7. Parents and schools should empower students to use the service properly. Brian Buonomo, lead teacher for engineering technology for the West Islip School District, has discussions about that with his own children, ages 13, 17 and 20. “If kids learn to use it the right way, maybe they won’t be cheating with it,” he says. Students should use ChatGPT for brainstorming and as a resource for ideas that they then consider and incorporate into their own work, educators say. If they don’t understand something, they can ask ChatGPT to explain it in a certain way. “One of the examples is ‘Explain Bitcoin to me as if I’m a third-grader,' ” says Patrick Kiley-Rendon, executive director of technology and innovation for the West Islip School District. “If they’re studying, they could ask it for bullet points. ‘What are five things I need to know about cellular mitosis?’ ”

8. Kids should be learning informational literacy. ChatGPT is not always correct, the educators say. “It’s not 100% on anything,” Fogarty says. Also, information taken from the web can come from unreliable sources: fake images, fake audio or video. “Information can be bent,” Murphy says. Parents and educators should also make sure their children understand this, the educators say.

9. Schools are figuring out how their districts might apply the technology in the classroom. “I think every school is scrambling to figure that out now,” Buonomo says. Randazzo says he has used it in his high school computer science classes to have students write their own code for a project and then check to see how ChatGPT would have done it, to compare and analyze. Deer Park has formed a committee to look at the technology in depth and determine how it should or shouldn’t be used, and by whom, Murphy says. Other districts are balancing student data privacy concerns. Tom Rogers, superintendent of schools for the Syosset School District, says groups of teachers at his middle schools are exploring possibilities. Rogers compares the advent of ChatGPT to past innovations in technology that initially made schools wary, including the calculator, Wikipedia and Google. “We don’t’ see them as so threatening anymore,” he says. “In my own lens, I see ChatGPT in the same vein of progress. It will open the door to much richer educational experiences for students. The challenge we have as educators is what those experiences are.”

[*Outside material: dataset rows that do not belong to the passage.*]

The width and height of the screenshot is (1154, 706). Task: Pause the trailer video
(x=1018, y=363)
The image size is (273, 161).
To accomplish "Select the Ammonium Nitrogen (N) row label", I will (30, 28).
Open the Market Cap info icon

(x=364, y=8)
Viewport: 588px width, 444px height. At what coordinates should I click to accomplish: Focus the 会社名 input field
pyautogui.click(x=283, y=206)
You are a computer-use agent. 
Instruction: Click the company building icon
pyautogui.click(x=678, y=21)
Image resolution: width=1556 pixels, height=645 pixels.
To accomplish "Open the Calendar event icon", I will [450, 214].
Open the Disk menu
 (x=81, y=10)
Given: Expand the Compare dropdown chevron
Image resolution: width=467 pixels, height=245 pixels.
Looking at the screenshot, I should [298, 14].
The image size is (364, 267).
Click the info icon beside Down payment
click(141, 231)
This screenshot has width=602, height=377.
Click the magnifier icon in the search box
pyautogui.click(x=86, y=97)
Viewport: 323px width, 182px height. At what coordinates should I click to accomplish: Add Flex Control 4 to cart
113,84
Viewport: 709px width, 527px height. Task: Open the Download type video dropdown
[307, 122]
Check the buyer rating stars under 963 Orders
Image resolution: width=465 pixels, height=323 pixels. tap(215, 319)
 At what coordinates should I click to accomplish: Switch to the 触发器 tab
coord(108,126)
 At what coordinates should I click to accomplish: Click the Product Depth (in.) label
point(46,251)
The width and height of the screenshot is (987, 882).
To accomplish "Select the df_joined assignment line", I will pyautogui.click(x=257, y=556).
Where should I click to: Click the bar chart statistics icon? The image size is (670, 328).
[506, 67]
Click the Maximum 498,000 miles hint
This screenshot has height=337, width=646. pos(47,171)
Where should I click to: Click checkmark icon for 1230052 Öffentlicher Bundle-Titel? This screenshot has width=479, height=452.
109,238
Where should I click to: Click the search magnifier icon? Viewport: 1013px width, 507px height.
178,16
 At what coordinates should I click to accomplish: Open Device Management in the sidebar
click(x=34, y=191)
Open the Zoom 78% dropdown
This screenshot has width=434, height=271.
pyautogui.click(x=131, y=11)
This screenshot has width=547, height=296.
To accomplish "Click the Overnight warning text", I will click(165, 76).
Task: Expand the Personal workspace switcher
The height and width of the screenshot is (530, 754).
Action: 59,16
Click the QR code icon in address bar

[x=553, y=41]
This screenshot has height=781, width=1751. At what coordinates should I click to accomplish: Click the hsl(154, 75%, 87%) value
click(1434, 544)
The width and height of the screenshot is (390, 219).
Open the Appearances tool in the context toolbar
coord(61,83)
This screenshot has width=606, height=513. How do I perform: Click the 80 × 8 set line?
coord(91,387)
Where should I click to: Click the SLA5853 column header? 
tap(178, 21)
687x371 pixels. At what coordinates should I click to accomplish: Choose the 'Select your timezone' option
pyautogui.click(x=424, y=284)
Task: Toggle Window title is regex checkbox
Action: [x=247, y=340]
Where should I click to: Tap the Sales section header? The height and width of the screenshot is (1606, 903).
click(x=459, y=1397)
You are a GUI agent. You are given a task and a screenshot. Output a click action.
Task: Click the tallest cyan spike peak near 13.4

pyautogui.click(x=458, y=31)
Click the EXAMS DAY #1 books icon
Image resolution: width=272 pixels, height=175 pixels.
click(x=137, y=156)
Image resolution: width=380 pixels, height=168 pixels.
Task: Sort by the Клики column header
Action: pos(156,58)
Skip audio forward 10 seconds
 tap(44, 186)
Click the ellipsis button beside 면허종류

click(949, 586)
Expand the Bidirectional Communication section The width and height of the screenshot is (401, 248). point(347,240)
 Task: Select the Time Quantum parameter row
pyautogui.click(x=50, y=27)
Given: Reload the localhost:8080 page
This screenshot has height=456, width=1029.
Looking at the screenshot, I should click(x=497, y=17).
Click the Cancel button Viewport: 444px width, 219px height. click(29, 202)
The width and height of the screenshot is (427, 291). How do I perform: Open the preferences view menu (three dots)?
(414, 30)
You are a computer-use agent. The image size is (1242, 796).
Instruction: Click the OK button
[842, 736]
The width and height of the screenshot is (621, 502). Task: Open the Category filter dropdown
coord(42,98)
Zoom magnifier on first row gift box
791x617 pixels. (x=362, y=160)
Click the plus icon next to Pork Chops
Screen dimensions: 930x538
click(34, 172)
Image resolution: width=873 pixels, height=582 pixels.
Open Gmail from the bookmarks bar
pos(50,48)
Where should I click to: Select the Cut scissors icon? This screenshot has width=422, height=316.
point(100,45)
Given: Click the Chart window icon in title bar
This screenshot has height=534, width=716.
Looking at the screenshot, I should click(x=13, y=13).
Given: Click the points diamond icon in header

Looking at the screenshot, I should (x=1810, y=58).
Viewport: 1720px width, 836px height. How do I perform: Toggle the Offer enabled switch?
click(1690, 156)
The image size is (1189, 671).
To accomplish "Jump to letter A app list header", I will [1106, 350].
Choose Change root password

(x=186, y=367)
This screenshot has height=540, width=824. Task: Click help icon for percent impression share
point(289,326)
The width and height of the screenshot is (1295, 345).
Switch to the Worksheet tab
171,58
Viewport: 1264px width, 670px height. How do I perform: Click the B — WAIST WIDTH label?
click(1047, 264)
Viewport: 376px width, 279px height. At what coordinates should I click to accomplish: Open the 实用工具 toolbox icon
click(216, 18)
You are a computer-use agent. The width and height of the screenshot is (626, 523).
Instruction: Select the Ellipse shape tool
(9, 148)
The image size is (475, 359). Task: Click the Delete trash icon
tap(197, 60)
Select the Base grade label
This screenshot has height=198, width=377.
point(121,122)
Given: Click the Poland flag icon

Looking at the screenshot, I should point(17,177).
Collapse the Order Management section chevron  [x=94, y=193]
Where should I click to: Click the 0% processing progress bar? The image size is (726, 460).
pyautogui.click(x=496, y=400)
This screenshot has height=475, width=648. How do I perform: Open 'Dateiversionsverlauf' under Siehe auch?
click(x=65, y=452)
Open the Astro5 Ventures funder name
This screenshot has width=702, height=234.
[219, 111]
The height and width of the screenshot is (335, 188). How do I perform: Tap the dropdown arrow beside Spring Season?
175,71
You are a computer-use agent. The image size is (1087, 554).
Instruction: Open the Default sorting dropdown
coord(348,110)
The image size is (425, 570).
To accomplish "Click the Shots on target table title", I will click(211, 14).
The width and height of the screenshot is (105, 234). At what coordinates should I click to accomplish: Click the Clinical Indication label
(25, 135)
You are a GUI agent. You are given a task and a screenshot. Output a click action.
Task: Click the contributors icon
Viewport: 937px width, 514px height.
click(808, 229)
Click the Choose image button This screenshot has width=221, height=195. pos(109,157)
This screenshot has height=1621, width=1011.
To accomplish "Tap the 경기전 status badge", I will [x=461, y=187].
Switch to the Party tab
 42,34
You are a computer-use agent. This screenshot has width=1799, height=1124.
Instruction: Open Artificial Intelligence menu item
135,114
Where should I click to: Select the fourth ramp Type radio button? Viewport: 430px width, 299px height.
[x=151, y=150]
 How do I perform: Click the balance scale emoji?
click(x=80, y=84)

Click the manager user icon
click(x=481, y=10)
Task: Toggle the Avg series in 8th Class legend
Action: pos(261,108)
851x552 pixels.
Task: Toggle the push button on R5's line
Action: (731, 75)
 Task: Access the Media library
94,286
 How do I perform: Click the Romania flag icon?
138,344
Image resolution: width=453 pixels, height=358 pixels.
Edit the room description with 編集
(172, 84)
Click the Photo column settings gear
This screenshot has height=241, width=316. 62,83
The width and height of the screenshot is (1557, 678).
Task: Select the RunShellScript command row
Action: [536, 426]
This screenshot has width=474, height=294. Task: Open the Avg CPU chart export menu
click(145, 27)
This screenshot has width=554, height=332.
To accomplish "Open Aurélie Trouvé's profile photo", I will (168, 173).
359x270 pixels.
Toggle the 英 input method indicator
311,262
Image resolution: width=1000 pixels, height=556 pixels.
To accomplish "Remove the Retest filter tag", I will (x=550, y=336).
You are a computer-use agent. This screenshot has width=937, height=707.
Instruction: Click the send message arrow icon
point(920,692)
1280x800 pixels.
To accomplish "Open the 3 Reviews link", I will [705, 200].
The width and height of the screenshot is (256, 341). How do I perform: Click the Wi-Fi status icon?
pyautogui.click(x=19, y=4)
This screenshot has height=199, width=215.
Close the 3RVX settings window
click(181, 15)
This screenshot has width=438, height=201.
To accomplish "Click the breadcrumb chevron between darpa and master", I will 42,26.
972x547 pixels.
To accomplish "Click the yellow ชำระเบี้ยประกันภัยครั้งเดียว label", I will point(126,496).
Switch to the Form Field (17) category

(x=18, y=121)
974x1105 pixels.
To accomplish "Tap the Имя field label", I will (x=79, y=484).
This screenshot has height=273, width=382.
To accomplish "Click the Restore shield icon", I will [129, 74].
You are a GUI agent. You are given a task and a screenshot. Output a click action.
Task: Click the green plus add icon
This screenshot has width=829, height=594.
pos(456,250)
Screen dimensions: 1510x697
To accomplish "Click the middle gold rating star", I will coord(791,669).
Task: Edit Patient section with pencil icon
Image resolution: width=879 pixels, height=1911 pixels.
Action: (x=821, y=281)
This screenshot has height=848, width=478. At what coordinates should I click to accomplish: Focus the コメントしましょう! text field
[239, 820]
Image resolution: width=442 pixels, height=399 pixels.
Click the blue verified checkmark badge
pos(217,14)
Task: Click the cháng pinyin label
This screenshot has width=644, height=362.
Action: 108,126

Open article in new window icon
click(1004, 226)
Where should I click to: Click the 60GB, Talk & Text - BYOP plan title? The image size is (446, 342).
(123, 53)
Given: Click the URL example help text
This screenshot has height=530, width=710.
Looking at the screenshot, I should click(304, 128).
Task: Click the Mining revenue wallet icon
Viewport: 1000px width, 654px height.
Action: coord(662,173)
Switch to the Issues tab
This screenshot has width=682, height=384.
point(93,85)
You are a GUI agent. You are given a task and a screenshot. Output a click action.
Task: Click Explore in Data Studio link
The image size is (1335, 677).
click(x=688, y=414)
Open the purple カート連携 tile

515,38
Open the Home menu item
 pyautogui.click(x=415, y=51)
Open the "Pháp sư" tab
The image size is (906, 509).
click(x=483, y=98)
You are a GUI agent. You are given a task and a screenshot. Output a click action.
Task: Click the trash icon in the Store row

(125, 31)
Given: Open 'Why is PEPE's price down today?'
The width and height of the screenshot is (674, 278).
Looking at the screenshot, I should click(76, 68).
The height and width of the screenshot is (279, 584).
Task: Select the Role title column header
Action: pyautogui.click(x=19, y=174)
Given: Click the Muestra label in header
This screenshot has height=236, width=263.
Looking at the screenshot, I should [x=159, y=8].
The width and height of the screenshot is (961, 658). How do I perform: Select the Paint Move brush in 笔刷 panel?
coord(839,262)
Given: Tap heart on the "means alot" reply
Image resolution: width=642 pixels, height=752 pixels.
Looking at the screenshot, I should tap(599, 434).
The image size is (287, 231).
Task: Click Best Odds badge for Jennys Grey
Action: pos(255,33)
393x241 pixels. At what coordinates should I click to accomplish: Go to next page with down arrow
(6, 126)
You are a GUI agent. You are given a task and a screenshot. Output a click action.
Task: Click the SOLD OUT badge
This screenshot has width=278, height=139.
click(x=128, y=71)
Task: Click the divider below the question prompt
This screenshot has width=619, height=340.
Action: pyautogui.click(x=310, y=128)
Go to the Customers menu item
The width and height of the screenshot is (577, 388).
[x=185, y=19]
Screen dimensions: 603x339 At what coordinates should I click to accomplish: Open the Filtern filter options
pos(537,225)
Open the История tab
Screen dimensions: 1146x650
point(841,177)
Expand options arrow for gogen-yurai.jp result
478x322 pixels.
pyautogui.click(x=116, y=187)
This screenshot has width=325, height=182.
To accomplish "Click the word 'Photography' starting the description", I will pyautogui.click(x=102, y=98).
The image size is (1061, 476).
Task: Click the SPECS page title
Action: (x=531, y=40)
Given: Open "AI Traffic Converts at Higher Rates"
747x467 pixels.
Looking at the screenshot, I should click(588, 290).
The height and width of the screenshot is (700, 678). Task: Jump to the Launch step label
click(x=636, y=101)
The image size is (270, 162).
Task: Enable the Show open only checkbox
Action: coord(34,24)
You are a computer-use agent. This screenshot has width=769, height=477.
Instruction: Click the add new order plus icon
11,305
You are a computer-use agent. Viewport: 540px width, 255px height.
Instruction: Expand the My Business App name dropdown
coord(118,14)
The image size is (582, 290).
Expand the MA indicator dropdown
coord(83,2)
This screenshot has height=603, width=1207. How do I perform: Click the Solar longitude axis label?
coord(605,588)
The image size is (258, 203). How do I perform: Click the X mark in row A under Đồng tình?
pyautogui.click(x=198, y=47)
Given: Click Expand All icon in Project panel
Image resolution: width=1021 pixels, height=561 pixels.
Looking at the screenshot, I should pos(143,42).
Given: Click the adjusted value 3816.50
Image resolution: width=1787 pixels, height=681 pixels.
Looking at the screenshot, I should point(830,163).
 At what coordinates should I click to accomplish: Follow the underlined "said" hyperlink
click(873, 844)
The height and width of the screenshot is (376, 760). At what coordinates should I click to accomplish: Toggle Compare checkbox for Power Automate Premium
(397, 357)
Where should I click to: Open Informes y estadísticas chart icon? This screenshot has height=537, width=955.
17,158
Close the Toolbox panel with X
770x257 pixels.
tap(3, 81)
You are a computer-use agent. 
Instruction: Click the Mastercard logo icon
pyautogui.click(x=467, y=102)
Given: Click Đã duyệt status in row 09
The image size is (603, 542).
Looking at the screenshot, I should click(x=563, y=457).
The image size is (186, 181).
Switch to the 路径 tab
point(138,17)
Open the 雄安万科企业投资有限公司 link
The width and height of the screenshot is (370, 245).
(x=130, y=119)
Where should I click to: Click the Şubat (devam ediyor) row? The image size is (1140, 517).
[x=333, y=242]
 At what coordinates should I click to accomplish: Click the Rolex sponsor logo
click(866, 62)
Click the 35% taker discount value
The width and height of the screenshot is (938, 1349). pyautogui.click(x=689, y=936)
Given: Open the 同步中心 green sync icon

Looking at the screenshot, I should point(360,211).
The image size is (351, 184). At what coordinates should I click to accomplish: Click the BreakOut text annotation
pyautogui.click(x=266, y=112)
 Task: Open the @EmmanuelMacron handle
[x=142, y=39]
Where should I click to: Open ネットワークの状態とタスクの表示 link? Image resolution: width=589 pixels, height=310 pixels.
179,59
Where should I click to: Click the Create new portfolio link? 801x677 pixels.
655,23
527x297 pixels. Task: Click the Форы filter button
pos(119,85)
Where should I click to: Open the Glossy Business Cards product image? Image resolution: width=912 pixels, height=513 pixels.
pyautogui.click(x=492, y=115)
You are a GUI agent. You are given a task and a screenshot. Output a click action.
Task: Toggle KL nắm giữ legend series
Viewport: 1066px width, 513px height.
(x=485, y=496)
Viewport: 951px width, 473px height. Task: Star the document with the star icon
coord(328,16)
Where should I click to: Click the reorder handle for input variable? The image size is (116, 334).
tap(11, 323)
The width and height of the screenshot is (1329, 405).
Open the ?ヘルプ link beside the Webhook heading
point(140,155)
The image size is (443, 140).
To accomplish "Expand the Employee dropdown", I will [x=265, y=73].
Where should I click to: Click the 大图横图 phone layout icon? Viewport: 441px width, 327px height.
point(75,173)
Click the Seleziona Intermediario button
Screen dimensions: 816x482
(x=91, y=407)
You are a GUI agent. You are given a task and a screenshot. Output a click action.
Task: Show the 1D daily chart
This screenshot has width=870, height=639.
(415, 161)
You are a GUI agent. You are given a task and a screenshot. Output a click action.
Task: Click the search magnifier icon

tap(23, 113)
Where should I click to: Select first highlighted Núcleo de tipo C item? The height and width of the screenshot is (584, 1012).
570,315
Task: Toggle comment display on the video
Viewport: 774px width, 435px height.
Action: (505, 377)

10. The technology can speed up rote tasks to give people more time to focus on things only humans can do. Teachers, for instance, can use ChatGPT to help them initially grade student work, giving them more time to focus on more complex and nuanced feedback, educators say. When Fogarty copied and pasted ChatGPT’s own "Romeo and Juliet" essay into the prompt and asked ChatGPT to grade it, “it thought it did well on the introduction and conclusion,” Fogarty says, “and it gave itself a C on the body paragraph and noted the grammatical errors we told it to make.”